Wealthy Saudi princes were tortured, blackmailed and ordered to hand over money from Swiss bank deposits on the ‘night of the beating’ three years ago when crown prince Mohammed bin Salman purged the Saudi elite, according to a new account.
The November 2017 round-up at the Ritz-Carlton hotel in Riyadh was officially described as a crackdown on corruption but was widely seen as a power grab by a crown prince determined to modernise the kingdom.
Speaking to the Guardian, one source described how ‘everyone was blindfolded and nearly everyone was subjected to what Egyptian intelligence calls the night of the beating’, which saw princes and tycoons beaten and tied to the walls.
Some of the prisoners were threatened with the revelation of extramarital affairs or suspect business dealings, according to detainees at the five-star prison.
However, some of MBS’s interrogators proved clueless when it came to financial matters, leading to odd requests to Swiss banks which drew suspicion in Europe.
Imprisoned in luxury: Saudi authorities detained hundreds of top businessmen and royals in November 2017 and held some of them for several months at the Riyadh Ritz-Carlton
Behind the purge: Saudi Arabia’s ambitious crown prince Mohammed bin Salman, pictured, ordered the so-called ‘sheikhdown’ in what was widely seen as a power grab
Saudi Arabia says it ‘recovered’ as much as $107billion in the purge, also nicknamed the ‘sheikhdown’, but sources claimed the figure was actually as low as $28billion.
One source said the interrogators ‘knew very little and were winging it’, and were ‘hopeless’ when it came to the oligarchs’ offshore assets.
‘Often they had no idea what they were looking for.
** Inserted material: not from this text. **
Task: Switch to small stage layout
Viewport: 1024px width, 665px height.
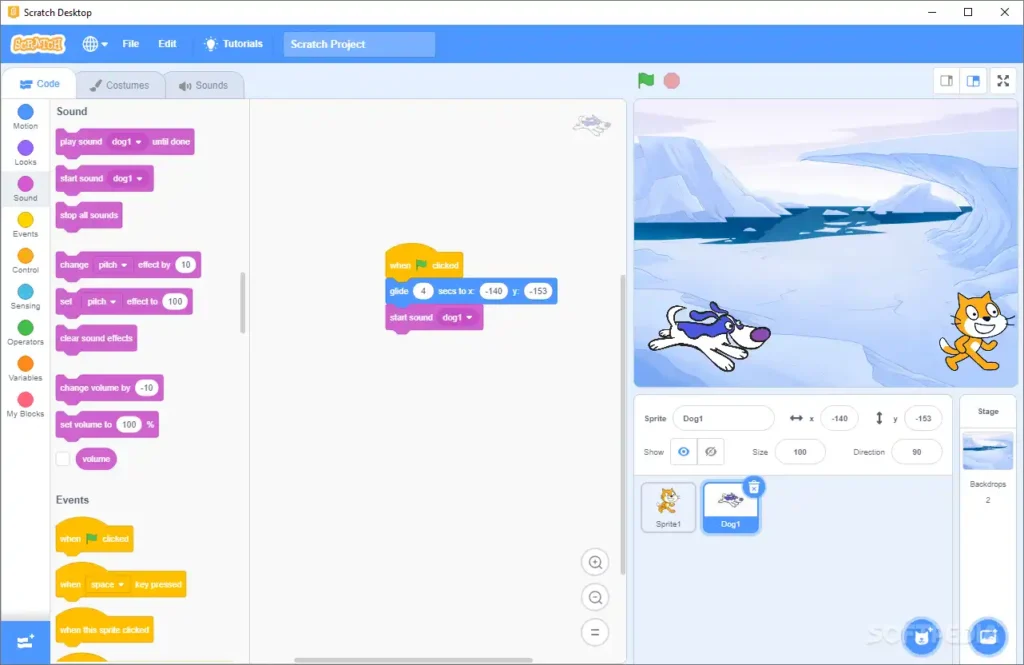Action: pyautogui.click(x=946, y=81)
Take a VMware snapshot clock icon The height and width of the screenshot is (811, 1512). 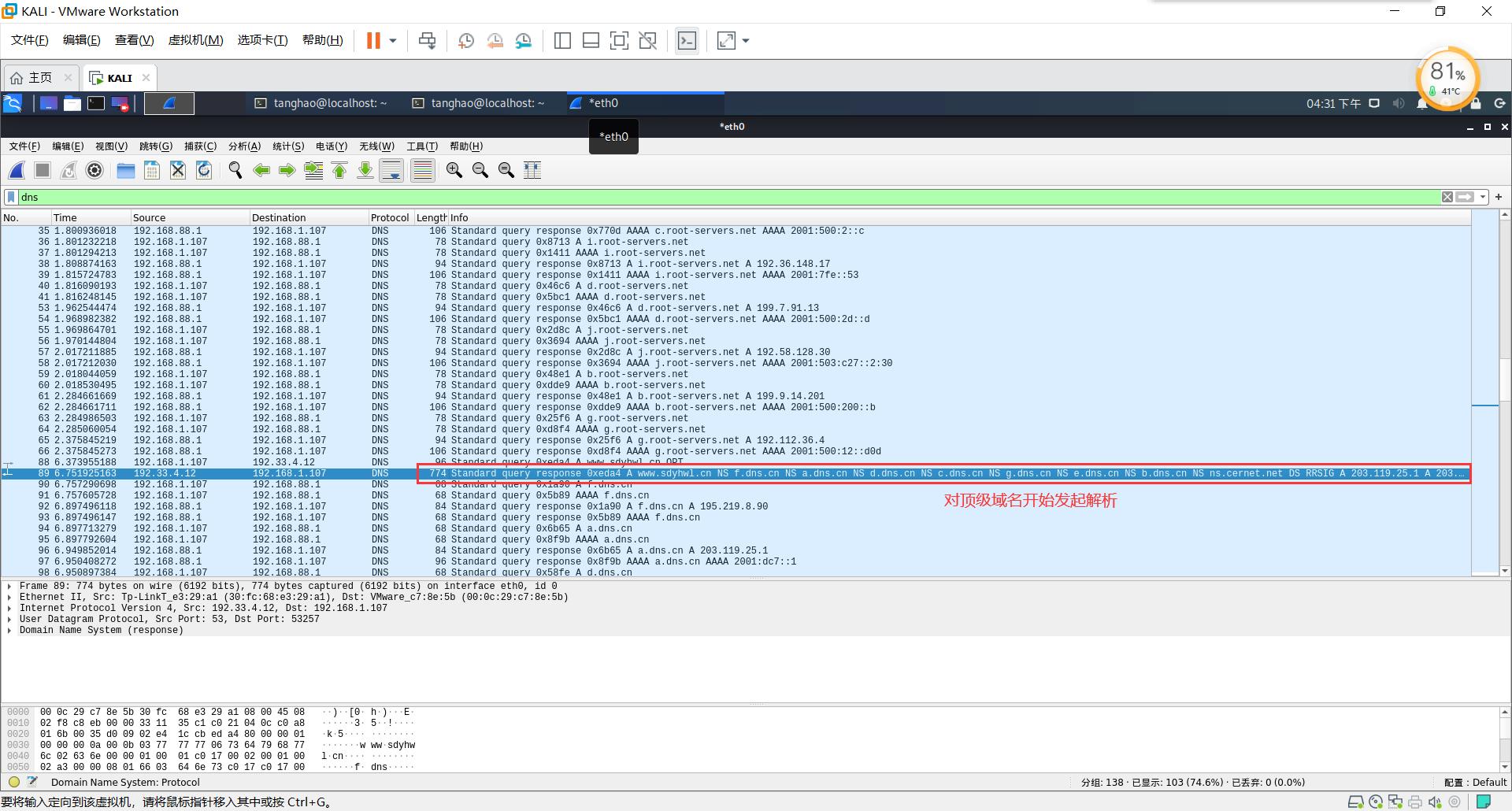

It became straight up blackmail in some cases, because some of the detainees were refusing to sign anything,’ they said.
While some of the unusual requests raised alarm bells in the Swiss banking world, a number of them nonetheless ‘got through’.
Saudi Arabia’s attorney general later announced that the government had seized a mixture of properties, cash securities and commercial entities from the accused.
Some of the prisoners told confidants that they could not understand why they were being imprisoned, given that personal favours and patronage had long been accepted parts of the Saudi system.
Prince Mohammed’s attempt to upend that system and divert the money back to the state sent shockwaves through Saudi business circles.
Hundreds of Saudi princes and businessmen were held at the Ritz-Carlton in Riyadh, pictured, in what the kingdom called an anti-corruption drive
The 381 people questioned included flamboyant billionaire Prince Al-Waleed bin Talal, who was held for more than 80 days at the makeshift prison.
Another high-profile prisoner, former National Guard chief Prince Miteb bin Abdullah, was released following a ‘settlement’ that reportedly exceeded $1billion.
Sources said the ‘night of the beating’ was intended to ‘soften up’ the detainees before the interrogators arrived to question them about corruption.
Prisoners were ‘tied to the walls, in stress positions’ in acts of torture which ‘went on for hours’ in the luxury surroundings of the Ritz-Carlton.
Only months earlier, the hotel had hosted Donald Trump on a visit to Saudi Arabia which was widely seen as a success for the kingdom and the crown prince.
Later in 2017, the same venue hosted a glittering investment summit dubbed the ‘Davos of the Desert’ after the annual World Economic Forum in the Swiss Alps.
The crown prince, 35, has set out ambitious plans to end the kingdom’s dependence on oil and the purge was widely seen as an effort to consolidate his power.
Just months before the purge, the same Ritz-Carlton hotel had hosted a visit by Donald Trump who met with the crown prince (left)
His reform drive saw Saudi women given permission to drive for the first time in Saudi history, defying the kingdom’s ultra-conservative clerics.
However, his international image took a severe blow a year later amid worldwide suspicion that he was involved in the killing of Saudi journalist Jamal Khashoggi.
Khashoggi, a critic of the prince, was murdered in a grisly hit job at the Saudi consulate in Istanbul in October 2018.
UN investigator Agnes Callamard wrote a report setting out ‘credible evidence’ of the prince’s involvement, but Riyadh has always denied that the killing was officially sanctioned.
Still, the murder tarnished Prince Mohammed’s image in the West and led some investors to pull the plug on their relationships with Saudi Arabia.
MBS had previously exchanged WhatsApp messages with Amazon supremo Jeff Bezos about a possible $2billion investment by the firm, but their relationship soured after the killing of Khashoggi, who wrote for the Bezos-owned Washington Post.
In January this year, a report commissioned by Bezos revealed that his the billionaire’s phone was probably hacked by Saudi operatives.